Meals and Courses

Buckwheat & Salmon Salad

prep 15 mins cook 20 mins
  • 300 g (10 oz) buckwheat
  • 250 g (8 oz) broccoli florets
  • 250 g (8 oz) cherry tomatoes, halved
  • 250 g (8 oz) smoked salmon
  • small bunch of parsley, chopped
  • 4 tablespoons chopped dill
  • salt and pepper
  • juice of 1 lemon
  • 3 tablespoons olive oil

Put the buckwheat in a saucepan, cover with cold water and add a pinch of salt. Bring to the boil and cook for 10—15 minutes until still firm and not mushy. Drain under running cold water and remove the foam that accumulates. Drain again when cool.

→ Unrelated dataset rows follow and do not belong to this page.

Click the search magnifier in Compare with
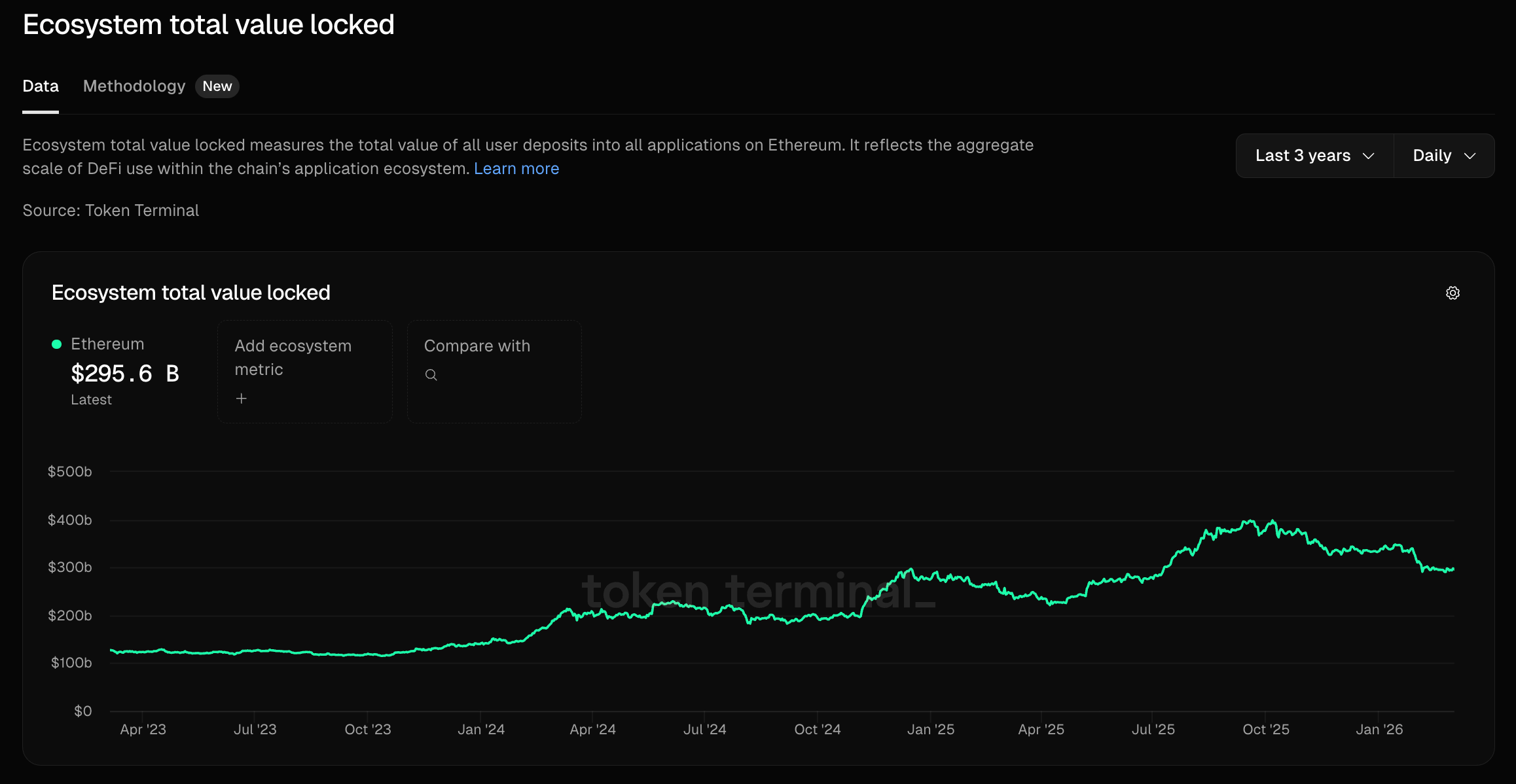Viewport: 1516px width, 784px height. [x=431, y=375]
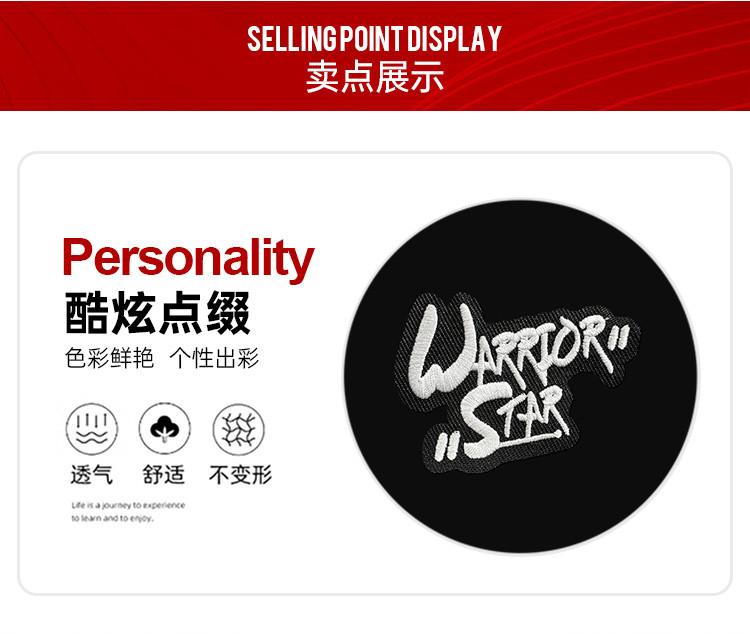Click the embroidered quote marks beside Star

coord(445,447)
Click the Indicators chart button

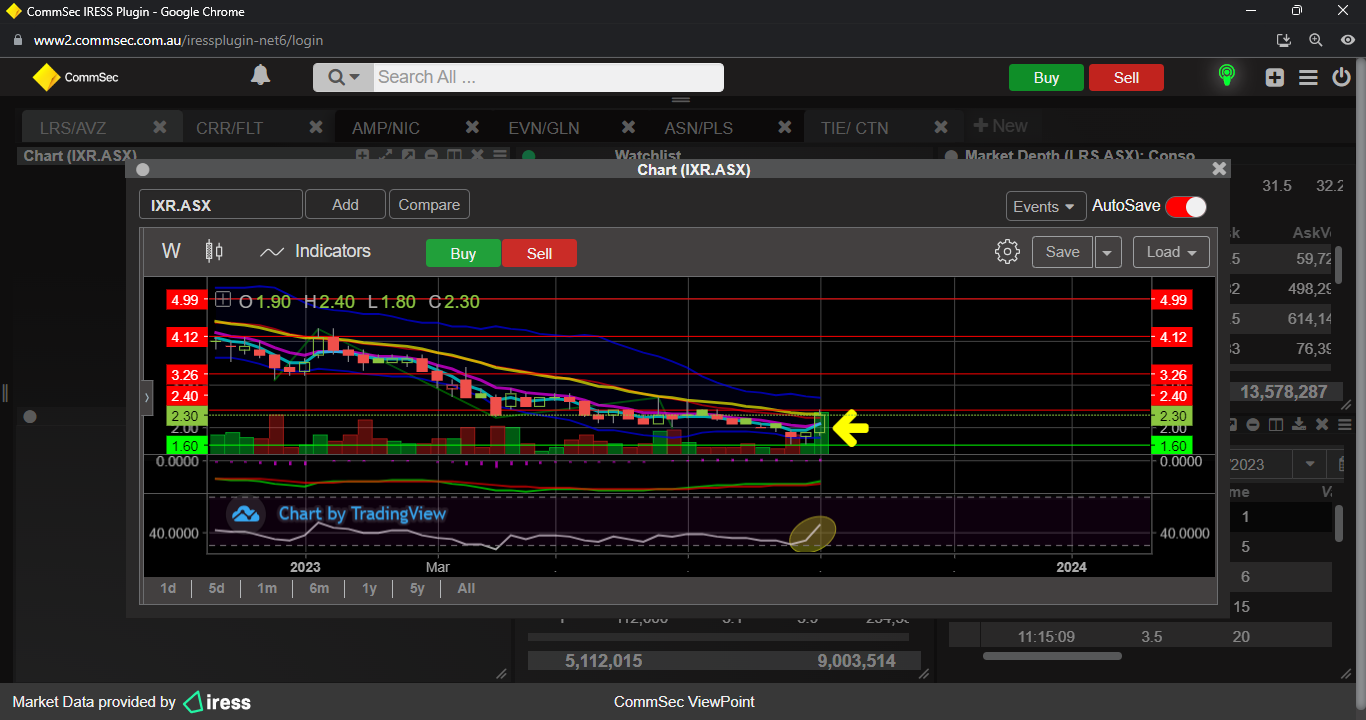(x=315, y=252)
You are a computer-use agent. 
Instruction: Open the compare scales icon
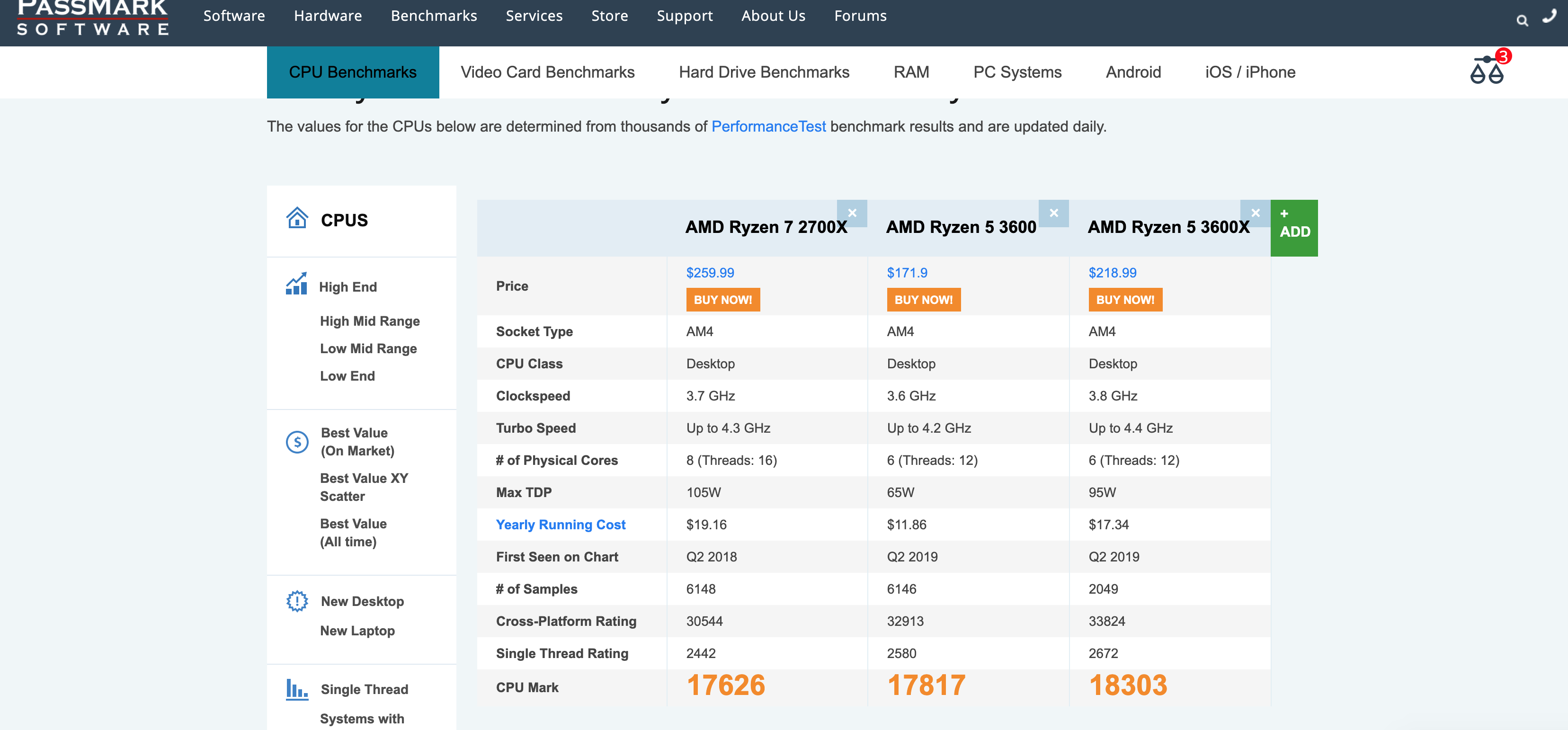[x=1487, y=71]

Bring a large saucepan of lightly salted water to the boil and blanch the broccoli florets for 2—3 minutes. Refresh in cold water and drain.

Mix the cherry tomatoes with the buckwheat and broccoli in a large salad bowl. Slice the smoked salmon and add it to the bowl with the parsley and half of the dill.

Make the dressing by whisking the lemon juice and oil. Pour the dressing over the salad, mix lightly to combine and season to taste with salt and pepper. Serve immediately, garnished with the remaining dill.